Directions for this task
Reproduce, exactly and in full, the lines from the one with "Image resolution: width=422" through the one with "The height and width of the screenshot is (630, 820)." in the data below; drop pictures.
─── Extracted entries
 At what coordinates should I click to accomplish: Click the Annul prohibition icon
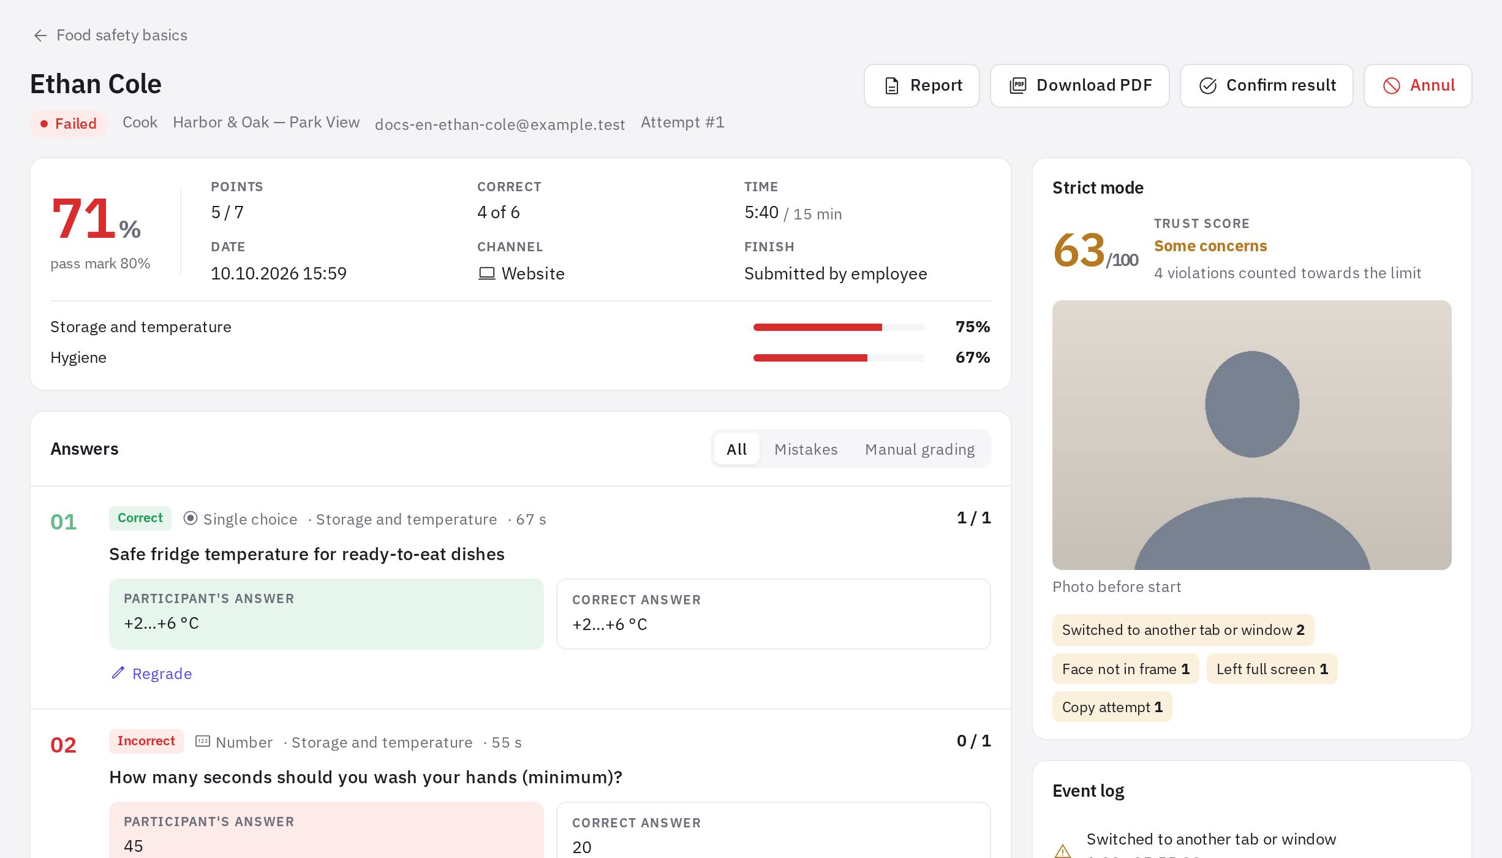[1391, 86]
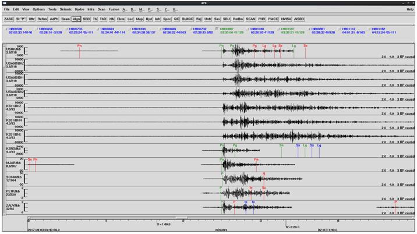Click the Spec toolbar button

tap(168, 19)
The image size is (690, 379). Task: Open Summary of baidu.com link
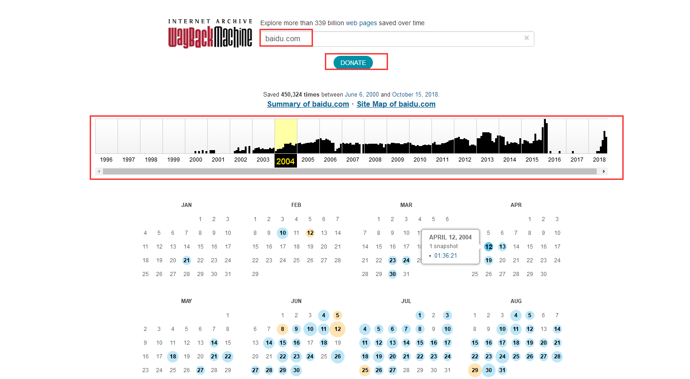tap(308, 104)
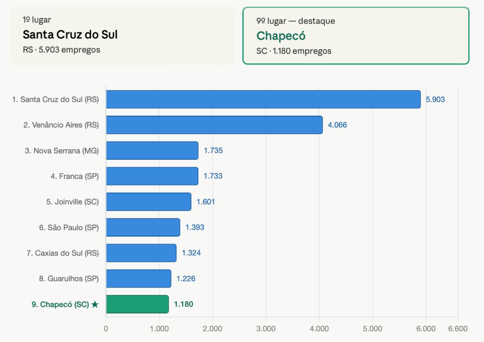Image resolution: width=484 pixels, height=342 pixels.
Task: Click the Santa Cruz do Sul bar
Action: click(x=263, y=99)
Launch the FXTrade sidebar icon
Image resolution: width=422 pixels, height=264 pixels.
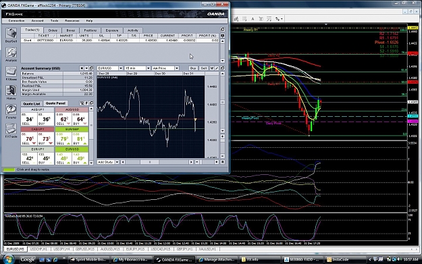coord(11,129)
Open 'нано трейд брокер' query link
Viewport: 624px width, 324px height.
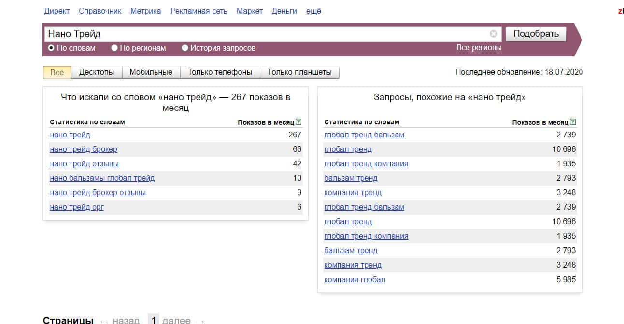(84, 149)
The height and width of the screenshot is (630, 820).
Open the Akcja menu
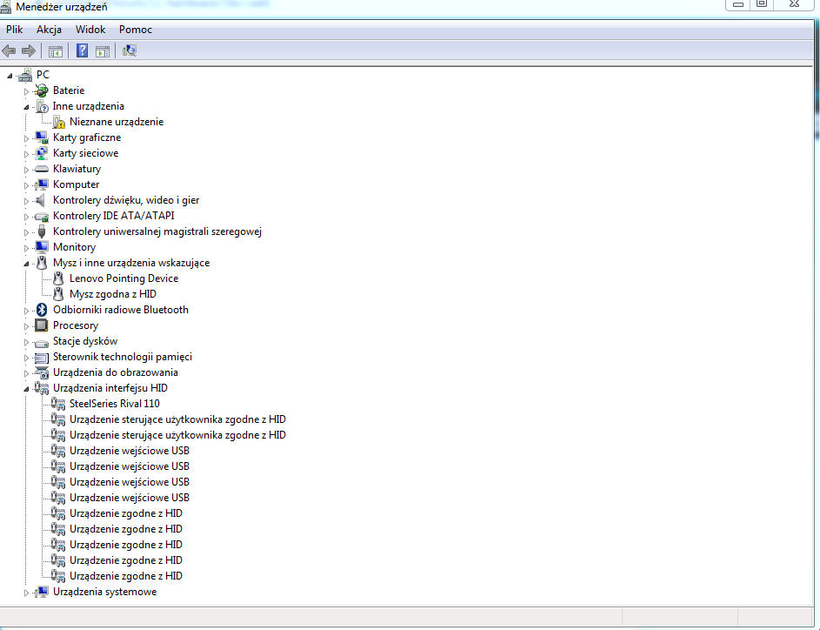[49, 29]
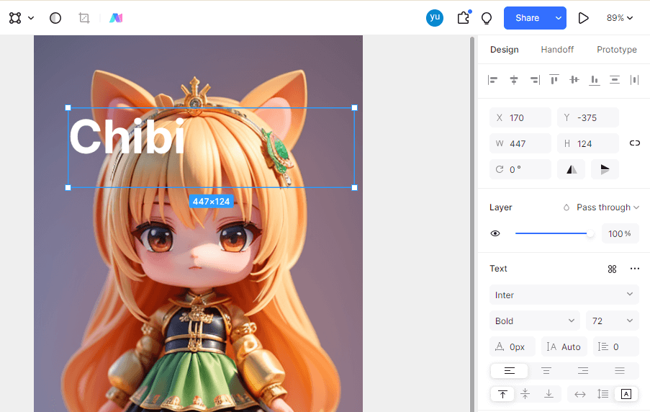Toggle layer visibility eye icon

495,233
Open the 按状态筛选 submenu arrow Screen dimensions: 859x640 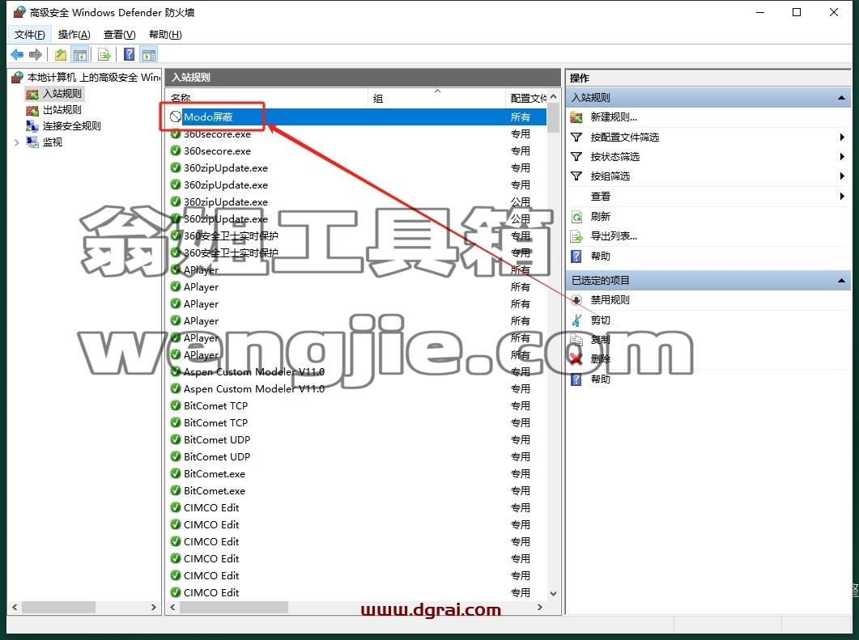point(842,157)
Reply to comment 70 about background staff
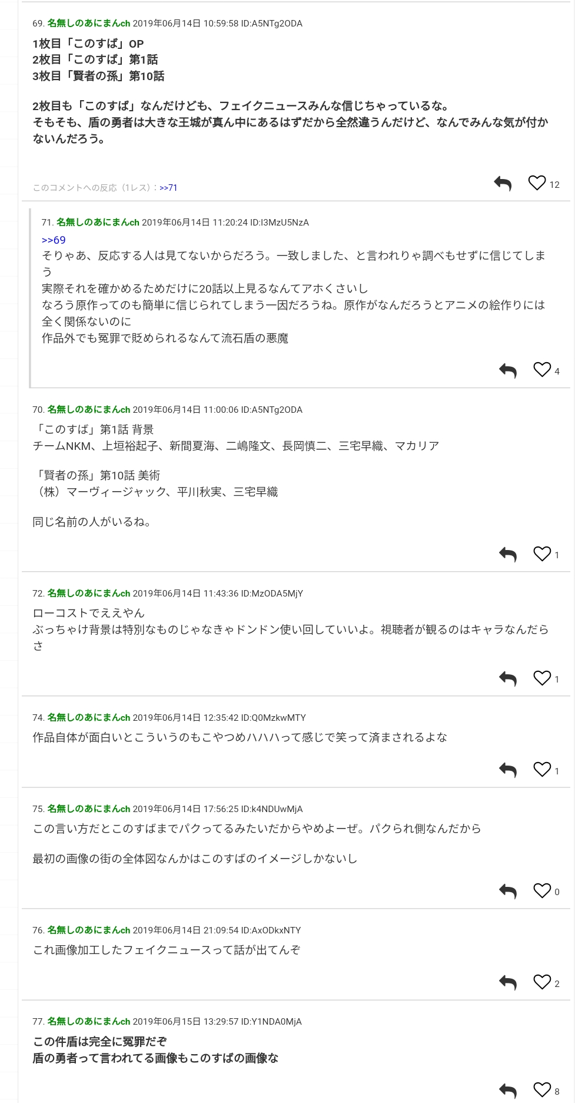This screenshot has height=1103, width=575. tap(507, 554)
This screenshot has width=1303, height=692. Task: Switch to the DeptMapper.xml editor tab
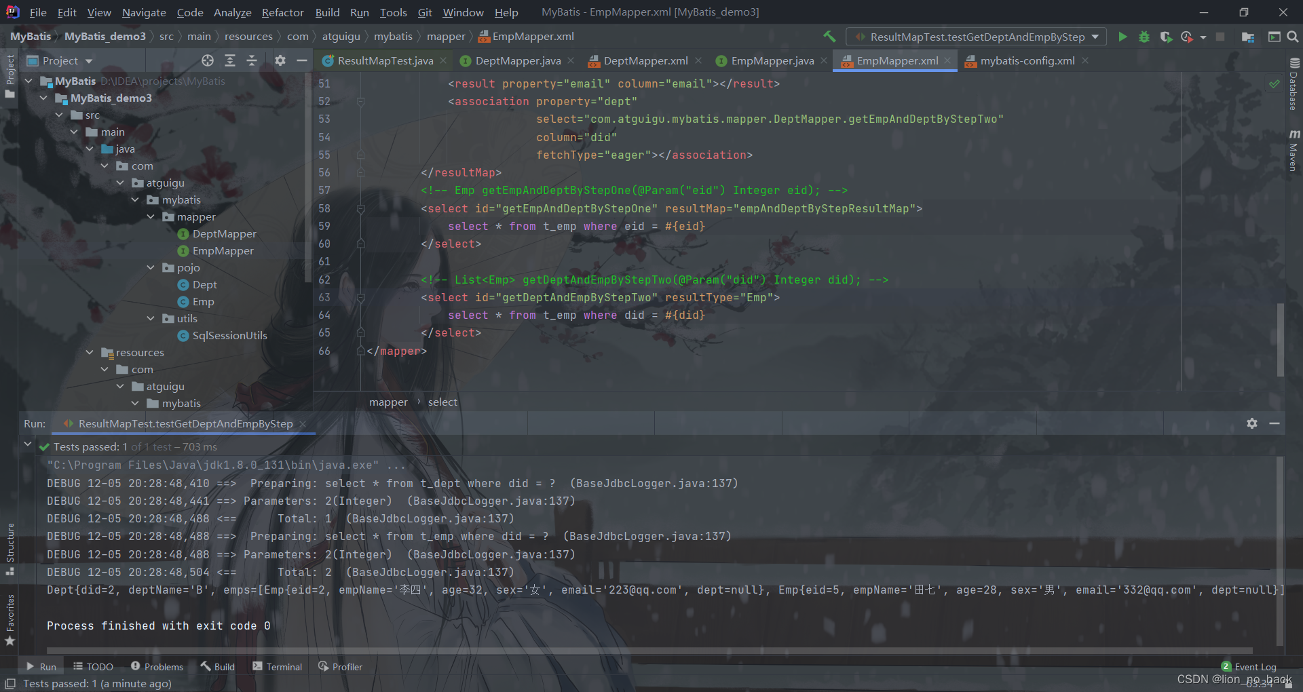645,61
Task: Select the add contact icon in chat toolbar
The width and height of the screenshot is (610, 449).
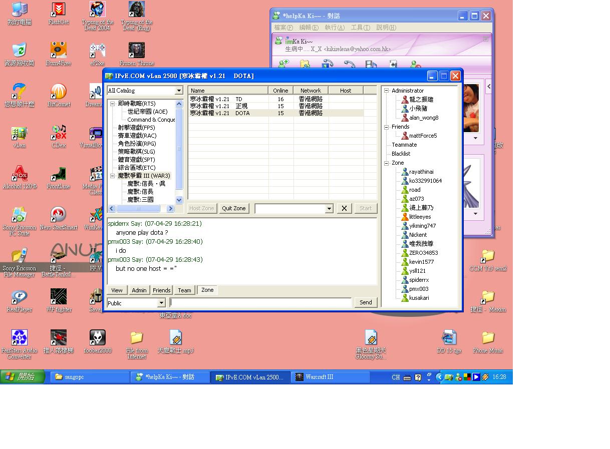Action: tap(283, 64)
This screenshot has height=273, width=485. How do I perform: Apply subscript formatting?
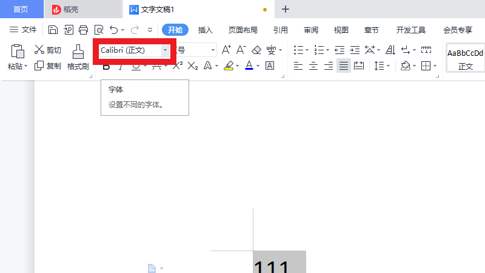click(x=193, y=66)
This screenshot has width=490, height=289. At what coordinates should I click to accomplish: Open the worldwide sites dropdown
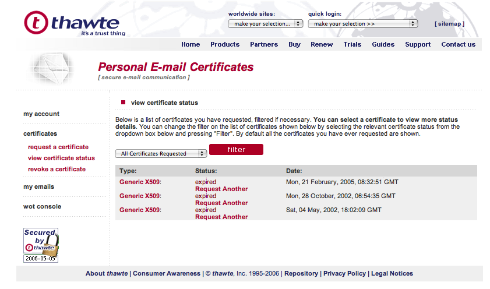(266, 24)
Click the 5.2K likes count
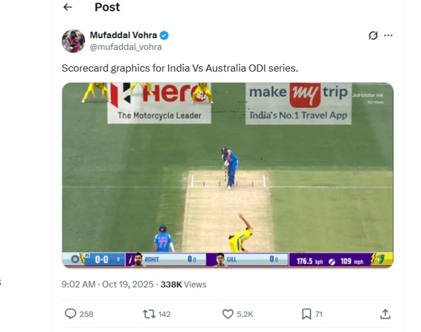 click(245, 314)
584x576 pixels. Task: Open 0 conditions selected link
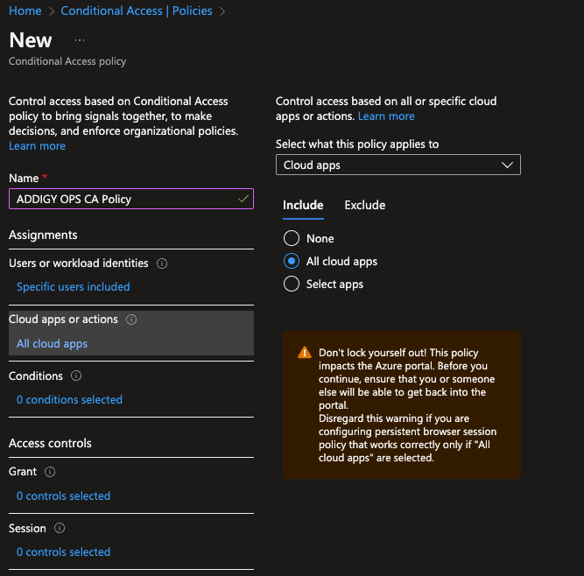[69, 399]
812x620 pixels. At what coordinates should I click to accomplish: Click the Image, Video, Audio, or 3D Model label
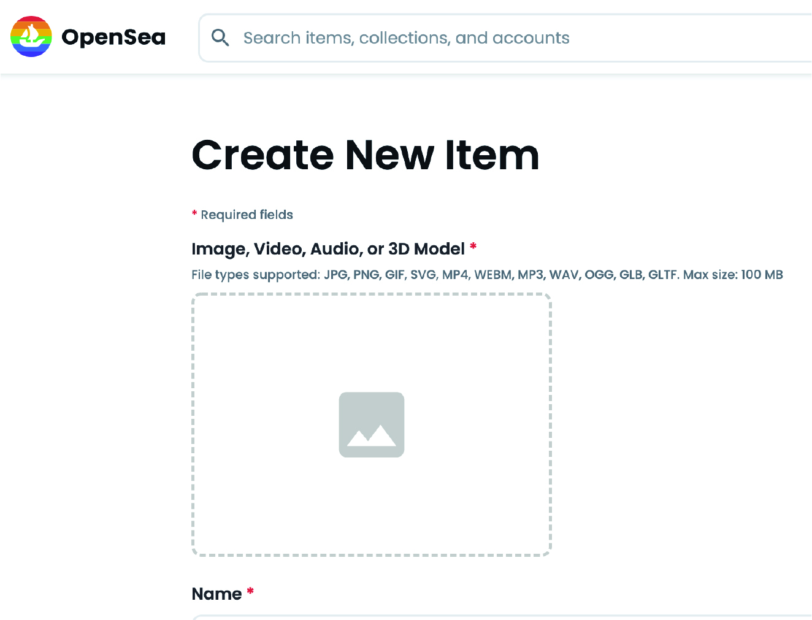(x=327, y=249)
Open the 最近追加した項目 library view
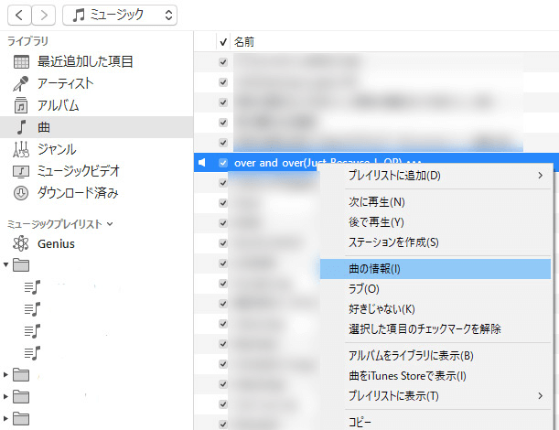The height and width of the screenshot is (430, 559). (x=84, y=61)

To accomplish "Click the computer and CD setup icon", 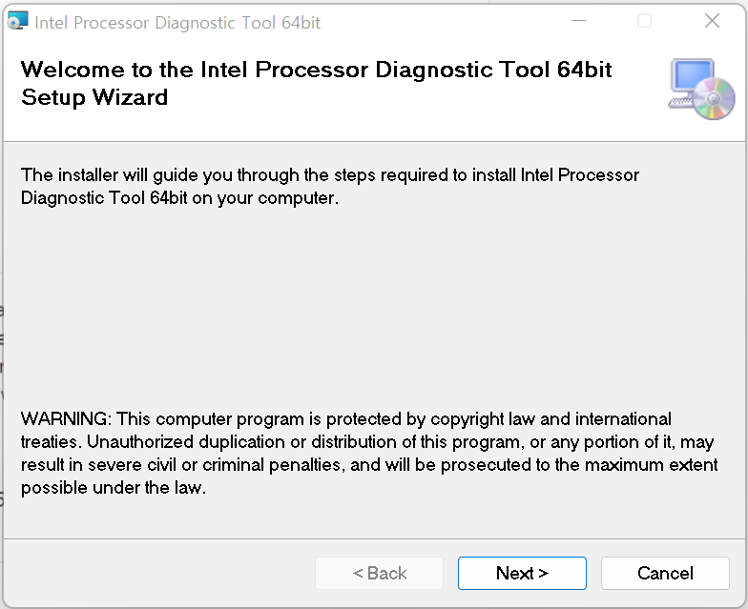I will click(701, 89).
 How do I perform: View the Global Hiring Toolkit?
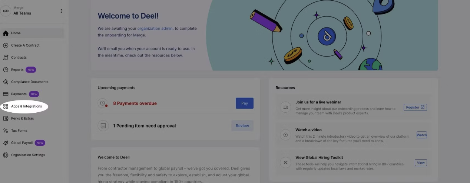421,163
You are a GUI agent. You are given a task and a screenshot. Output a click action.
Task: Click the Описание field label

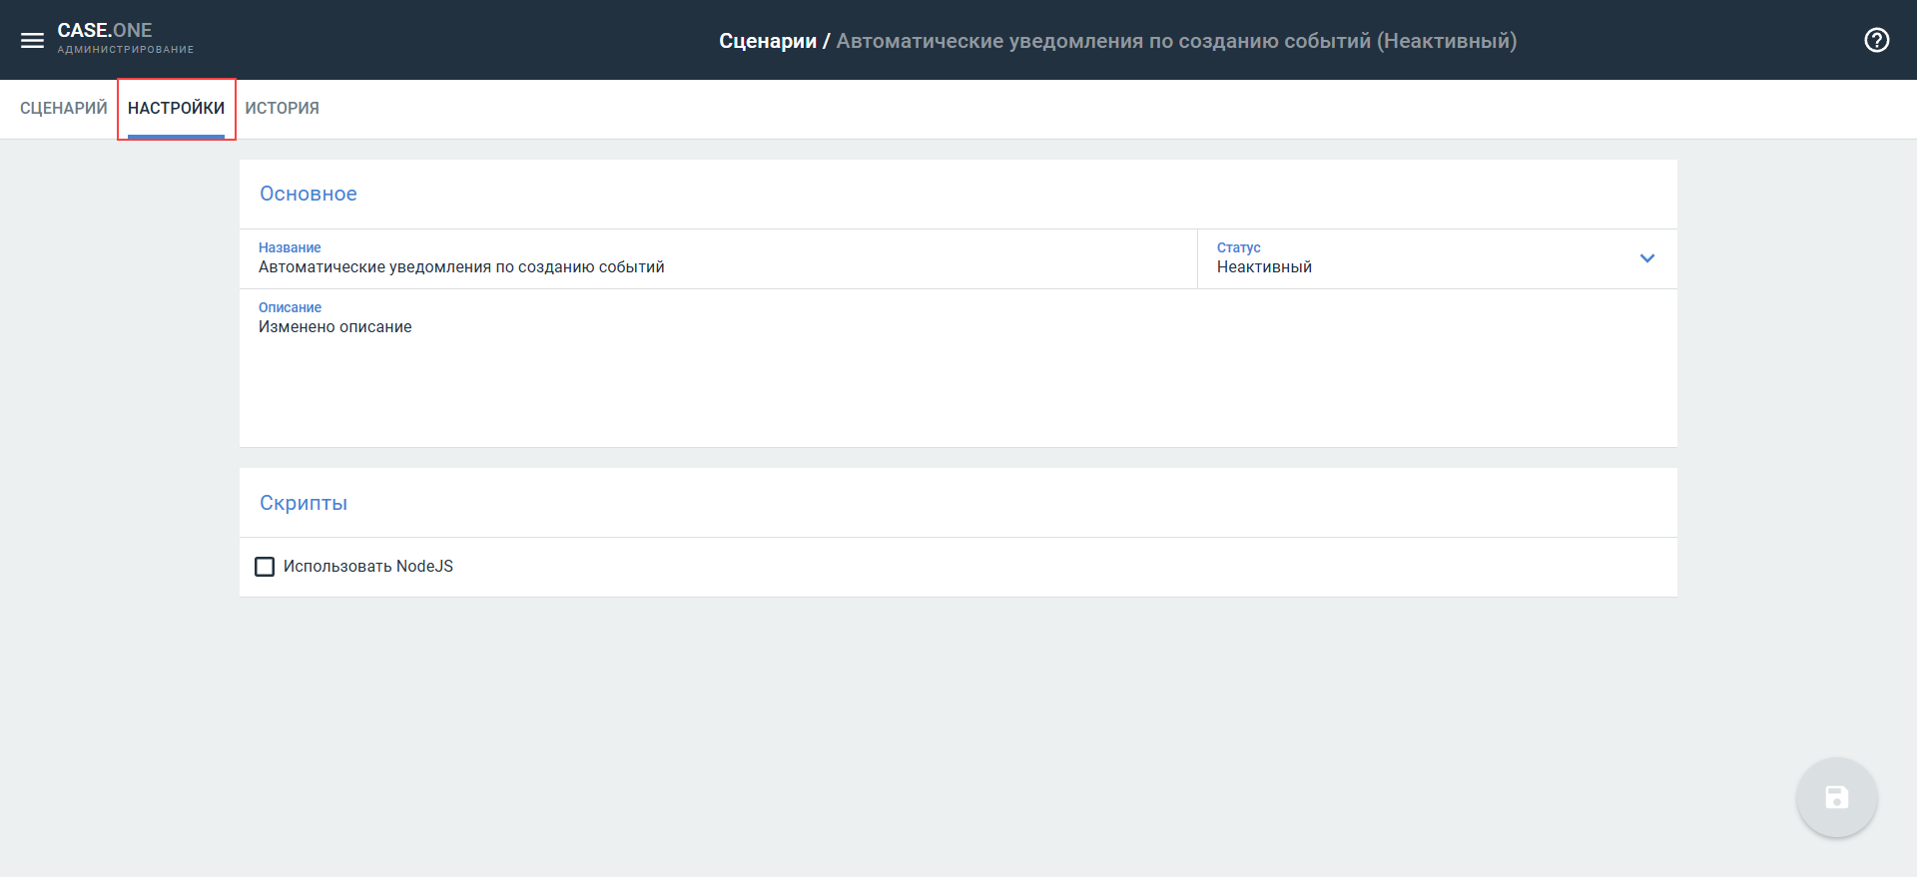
──────
Exercise answer
Image resolution: width=422 pixels, height=264 pixels.
coord(11,129)
Open 'нано трейд брокер' query link
Viewport: 624px width, 324px height.
(84, 149)
The height and width of the screenshot is (630, 820).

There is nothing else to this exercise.